In the first part of the article I have installed the Exchange 2019 Preview. The setup is almost identical to Exchange 2016. Here is the second part of my first impression of Exchange 2019.
Configuration
After installation, the Start menu contains the familiar entries from Exchange 2016:
A small side note: As with Exchange Server 2016, the "Exchange Server Help" link leads to the Exchange 2013 documentation in Technet. The link should therefore be updated, because the documentary is no longer in Technet, but now at docs.microsoft.com and the version cannot be changed:
On to the configuration. The Exchange Admin Center is completely identical to Exchange 2016, I only compared the menu items quickly, but someone who has already worked with Exchange 2016 will only be able to tell (at least in the preview) by the version number whether they are dealing with Exchange 2016 or Exchange 2019:
This would also make it clear that Exchange 2019 uses the version number 15.2 (Exchange 2010 = V14, Exchange 2013 = V15, Exchange 2016 = V15.1, Exchange 2019 = V15.2).

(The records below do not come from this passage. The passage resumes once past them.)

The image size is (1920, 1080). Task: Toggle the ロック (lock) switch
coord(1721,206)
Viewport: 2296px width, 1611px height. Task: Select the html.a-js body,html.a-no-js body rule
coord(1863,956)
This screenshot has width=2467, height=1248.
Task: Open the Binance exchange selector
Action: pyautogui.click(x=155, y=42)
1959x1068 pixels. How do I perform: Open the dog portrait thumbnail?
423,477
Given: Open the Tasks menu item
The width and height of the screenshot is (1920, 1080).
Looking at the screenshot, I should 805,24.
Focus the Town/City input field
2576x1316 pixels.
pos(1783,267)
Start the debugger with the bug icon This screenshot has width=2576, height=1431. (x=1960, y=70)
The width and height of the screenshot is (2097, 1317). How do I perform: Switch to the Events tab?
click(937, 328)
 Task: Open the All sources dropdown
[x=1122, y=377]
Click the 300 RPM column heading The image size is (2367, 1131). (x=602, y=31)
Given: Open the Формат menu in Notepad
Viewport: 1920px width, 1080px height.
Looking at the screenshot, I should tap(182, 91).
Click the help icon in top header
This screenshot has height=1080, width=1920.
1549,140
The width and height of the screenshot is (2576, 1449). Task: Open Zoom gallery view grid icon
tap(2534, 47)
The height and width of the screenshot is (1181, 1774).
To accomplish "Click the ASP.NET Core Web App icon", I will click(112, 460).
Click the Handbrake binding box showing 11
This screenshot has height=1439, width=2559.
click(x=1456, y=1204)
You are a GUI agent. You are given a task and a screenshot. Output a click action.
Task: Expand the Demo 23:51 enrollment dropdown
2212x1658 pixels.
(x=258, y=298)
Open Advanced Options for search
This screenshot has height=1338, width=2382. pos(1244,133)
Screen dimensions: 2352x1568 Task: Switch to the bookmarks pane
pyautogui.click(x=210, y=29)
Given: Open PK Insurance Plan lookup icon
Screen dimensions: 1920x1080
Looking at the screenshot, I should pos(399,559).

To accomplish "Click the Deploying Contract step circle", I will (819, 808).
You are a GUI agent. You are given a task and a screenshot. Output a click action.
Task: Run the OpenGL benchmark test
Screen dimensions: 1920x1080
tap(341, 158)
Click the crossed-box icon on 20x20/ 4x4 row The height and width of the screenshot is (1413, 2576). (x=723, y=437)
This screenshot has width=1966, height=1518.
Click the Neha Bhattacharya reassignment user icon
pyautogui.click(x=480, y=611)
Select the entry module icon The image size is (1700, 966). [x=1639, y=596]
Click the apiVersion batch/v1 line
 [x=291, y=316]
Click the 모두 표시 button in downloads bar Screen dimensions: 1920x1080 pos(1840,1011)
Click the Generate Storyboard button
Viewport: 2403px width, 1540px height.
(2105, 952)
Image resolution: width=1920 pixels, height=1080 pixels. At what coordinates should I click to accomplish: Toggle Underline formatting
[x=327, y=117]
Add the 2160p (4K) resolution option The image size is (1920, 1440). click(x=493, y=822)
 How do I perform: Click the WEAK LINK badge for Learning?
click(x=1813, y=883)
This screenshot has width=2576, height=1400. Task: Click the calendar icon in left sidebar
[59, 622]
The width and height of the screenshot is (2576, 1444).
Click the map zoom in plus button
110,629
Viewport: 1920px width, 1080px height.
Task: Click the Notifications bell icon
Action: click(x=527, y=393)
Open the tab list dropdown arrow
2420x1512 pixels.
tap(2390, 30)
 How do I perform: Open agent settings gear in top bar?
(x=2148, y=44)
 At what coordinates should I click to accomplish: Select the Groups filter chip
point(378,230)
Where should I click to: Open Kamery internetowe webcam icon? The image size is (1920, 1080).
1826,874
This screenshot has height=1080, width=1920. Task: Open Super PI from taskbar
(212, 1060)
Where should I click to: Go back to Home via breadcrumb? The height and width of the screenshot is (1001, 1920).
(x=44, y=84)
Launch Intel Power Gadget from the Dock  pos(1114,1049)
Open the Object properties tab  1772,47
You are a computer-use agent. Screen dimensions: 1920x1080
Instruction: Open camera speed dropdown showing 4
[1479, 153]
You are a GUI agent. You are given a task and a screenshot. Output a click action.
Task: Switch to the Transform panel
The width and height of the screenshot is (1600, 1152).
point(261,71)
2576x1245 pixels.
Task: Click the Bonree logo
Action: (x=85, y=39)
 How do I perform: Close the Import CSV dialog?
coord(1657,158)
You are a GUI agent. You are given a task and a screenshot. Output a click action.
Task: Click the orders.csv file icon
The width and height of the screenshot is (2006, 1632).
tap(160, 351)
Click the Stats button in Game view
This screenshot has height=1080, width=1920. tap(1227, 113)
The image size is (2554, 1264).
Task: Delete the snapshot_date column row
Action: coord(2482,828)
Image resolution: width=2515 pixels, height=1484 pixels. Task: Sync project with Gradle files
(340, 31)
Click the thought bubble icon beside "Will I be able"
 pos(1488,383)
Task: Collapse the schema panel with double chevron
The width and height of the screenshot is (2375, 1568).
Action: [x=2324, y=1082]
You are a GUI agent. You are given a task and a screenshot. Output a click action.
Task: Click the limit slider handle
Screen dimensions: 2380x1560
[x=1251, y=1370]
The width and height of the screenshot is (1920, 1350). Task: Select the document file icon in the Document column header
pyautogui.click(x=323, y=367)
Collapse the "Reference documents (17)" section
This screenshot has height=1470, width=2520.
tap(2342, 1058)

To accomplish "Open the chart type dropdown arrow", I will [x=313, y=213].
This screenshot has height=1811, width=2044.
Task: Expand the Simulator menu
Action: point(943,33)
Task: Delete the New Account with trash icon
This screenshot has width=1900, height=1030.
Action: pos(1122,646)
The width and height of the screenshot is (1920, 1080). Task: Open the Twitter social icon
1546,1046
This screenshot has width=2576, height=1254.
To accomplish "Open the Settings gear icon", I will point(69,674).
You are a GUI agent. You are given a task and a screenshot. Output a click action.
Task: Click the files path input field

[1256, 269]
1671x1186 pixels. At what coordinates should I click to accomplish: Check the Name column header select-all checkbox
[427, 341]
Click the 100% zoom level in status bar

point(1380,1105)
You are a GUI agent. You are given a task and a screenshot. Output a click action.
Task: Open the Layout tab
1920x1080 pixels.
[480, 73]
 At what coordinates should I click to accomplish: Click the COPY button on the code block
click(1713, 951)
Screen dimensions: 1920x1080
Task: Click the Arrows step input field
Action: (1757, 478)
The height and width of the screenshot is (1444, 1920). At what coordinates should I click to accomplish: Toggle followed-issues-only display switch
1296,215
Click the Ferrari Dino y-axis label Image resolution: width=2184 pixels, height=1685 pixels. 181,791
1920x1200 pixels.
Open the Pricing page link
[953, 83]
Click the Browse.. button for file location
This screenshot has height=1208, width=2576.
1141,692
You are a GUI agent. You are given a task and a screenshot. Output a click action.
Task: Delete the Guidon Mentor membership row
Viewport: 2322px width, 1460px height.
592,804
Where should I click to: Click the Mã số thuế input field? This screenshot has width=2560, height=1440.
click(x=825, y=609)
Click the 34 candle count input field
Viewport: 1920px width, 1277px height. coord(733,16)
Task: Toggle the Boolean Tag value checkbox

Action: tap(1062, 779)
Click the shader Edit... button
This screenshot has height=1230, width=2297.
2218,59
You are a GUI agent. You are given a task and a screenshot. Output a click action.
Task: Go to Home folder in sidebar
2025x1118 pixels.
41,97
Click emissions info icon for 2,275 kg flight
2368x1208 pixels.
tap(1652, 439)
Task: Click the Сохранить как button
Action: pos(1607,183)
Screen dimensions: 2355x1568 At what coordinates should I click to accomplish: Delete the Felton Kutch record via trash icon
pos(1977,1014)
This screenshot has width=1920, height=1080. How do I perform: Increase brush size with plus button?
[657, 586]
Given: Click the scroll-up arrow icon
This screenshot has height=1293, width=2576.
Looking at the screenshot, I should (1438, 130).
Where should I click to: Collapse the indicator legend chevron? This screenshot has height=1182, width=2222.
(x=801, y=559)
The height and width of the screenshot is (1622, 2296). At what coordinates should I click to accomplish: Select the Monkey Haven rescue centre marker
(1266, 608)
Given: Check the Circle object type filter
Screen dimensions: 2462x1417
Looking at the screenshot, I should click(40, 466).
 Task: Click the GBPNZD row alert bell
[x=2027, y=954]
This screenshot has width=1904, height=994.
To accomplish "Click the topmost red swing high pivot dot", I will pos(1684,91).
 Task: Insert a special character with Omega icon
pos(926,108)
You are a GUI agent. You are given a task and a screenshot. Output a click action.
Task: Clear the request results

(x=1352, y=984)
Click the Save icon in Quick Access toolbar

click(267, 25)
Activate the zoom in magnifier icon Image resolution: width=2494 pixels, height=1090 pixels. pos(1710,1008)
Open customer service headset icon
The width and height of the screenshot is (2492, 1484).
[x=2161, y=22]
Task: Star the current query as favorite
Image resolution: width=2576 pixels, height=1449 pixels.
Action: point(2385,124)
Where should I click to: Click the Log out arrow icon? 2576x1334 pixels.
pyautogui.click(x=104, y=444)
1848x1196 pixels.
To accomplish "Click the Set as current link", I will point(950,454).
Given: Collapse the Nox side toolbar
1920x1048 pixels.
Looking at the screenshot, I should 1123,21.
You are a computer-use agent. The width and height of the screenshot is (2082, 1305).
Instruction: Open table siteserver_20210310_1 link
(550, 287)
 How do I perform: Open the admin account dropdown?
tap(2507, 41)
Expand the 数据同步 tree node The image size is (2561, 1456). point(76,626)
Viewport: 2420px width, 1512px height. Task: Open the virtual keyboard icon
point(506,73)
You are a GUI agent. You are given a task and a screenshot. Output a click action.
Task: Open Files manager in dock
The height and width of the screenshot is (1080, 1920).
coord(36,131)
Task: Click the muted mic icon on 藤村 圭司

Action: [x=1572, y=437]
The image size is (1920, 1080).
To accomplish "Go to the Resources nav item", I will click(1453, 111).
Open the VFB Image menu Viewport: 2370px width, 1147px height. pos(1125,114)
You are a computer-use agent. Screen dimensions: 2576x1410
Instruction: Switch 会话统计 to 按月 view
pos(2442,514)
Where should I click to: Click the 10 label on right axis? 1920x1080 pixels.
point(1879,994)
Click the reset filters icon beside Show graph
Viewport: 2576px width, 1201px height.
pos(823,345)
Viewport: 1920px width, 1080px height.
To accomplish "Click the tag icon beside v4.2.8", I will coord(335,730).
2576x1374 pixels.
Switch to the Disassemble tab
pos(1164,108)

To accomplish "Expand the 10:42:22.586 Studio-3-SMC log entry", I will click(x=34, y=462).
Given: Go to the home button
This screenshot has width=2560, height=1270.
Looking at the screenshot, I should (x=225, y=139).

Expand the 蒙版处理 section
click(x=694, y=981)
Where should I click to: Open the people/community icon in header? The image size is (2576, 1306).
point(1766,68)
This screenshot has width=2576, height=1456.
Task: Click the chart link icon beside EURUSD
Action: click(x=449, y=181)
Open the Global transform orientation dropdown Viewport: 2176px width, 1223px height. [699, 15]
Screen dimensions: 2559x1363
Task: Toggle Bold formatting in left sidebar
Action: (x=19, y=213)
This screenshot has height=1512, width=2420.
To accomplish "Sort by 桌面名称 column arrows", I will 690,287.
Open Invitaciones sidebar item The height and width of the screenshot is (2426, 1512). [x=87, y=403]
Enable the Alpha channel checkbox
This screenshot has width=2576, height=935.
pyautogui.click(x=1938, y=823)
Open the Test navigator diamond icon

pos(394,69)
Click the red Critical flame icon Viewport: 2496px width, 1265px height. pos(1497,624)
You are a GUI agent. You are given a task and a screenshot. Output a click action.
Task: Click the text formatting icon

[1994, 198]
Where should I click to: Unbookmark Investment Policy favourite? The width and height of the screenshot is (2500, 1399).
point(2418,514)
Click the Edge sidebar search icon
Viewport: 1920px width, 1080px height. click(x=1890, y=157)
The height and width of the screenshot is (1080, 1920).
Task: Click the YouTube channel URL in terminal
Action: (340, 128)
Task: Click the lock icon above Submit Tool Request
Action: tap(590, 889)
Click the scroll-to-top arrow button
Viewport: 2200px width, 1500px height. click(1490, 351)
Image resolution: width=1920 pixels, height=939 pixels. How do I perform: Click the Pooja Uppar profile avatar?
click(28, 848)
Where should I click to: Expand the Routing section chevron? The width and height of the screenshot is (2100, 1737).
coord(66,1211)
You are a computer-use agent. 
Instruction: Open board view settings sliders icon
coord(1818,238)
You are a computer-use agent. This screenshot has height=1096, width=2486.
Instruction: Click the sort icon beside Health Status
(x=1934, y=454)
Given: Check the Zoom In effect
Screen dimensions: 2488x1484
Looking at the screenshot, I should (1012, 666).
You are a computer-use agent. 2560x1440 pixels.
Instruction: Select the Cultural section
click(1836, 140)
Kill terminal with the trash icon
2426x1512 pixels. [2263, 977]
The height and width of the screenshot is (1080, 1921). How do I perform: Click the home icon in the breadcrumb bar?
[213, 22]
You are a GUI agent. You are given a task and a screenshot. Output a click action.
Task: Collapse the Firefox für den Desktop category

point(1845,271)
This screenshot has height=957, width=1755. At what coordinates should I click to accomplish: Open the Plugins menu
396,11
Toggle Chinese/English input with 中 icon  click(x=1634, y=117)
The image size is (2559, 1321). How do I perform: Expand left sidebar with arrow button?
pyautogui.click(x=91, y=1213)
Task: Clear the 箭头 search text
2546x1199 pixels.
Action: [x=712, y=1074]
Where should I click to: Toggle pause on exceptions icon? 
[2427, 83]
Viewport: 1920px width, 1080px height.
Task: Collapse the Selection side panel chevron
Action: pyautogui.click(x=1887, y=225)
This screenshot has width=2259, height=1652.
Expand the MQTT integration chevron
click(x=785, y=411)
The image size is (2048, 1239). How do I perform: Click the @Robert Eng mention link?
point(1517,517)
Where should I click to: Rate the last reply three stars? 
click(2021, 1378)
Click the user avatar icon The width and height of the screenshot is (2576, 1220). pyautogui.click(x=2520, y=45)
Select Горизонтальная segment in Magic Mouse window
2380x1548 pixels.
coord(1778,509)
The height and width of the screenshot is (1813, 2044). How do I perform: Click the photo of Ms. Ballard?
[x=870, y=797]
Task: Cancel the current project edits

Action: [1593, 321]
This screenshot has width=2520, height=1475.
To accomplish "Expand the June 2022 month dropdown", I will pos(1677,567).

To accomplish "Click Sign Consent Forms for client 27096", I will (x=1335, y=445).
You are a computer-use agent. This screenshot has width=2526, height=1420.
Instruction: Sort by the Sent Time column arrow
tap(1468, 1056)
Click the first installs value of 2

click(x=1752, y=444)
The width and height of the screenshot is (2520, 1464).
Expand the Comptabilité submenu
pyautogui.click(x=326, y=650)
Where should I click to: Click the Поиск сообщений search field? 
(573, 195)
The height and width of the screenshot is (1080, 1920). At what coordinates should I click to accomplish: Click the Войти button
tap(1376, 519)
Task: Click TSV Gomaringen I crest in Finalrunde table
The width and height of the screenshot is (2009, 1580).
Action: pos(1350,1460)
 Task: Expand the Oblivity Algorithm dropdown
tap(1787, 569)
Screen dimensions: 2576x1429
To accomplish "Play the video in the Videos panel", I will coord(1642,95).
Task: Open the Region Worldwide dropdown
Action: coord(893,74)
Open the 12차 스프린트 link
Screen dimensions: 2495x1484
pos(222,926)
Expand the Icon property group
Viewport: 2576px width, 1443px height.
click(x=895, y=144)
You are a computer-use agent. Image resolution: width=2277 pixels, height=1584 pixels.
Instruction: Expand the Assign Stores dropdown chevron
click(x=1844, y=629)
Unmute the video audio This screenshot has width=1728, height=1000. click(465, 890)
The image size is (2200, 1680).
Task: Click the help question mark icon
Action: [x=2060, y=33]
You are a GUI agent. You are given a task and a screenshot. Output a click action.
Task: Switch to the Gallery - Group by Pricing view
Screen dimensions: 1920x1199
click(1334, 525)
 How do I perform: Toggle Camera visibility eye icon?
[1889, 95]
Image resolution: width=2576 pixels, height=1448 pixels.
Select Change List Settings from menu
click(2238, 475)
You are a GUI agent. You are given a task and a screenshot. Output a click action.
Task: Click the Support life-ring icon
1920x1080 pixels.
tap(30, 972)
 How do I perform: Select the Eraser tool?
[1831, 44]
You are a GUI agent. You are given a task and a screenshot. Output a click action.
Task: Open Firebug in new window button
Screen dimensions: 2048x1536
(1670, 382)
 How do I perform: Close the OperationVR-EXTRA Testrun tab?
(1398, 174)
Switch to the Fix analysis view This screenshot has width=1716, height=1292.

Malicious tongues will probably claim that this is basically just another service pack for Exchange 2013. However, it makes perfect sense to keep V15 from the point of view of compatibility with other software, especially if Exchange APIs and protocols remain compatible. Personally, I think it's good that V15 is being retained here, because that's how my little script "Exchange Configurator 2016" continue:
Good... but now I have nothing more to report here. The Basic configuration is identical to Exchange 2016, so I won't go into a full description here. One advantage, however, is that the many well-known and proven scripts will most likely also work with Exchange 2019 or require only minimal adjustments.
OWA (or Outlook on the Web)
Even with OWA (or Outlook on the Web), there are no obvious changes for the user at first:
Again, at first glance, I can't see any change compared to Exchange 2016. This is positive for users, because an Exchange 2013/2016 user will also find their way around OWA on Exchange 2019 without instruction/training. From an admin perspective, this is almost boring.
First conclusion
From an admin perspective, almost nothing changes. The installation and configuration related to the Exchange 2019 preview is identical to Exchange 2016. There are no new challenges or fundamentally new topics for admins.
With the new Exchange version, Microsoft has mainly made changes to the substructure. The Exchange Unified Messaging role has been removed, but I don't think anyone will miss it. Search has been further improved and now uses technology from Bing. I would like to be able to search and find things within Outlook / OWA just as quickly as on the Goo...Bing website, preferably independent of the cache mode. But this still has to be proven in practice.
SSDs as tiered storage and support for 48 CPU cores and 256 GB RAM per Exchange Server may sound good, but most visitors to my website are unlikely to implement this.
Exchange 2019 will be the first Exchange version that can be installed on Windows Server (2019) Core, I personally think that's great, I don't need a GUI just to start the management shell locally on the server or to call up the Exchange Admin Center locally. If this means fewer restarts due to updates: Cool!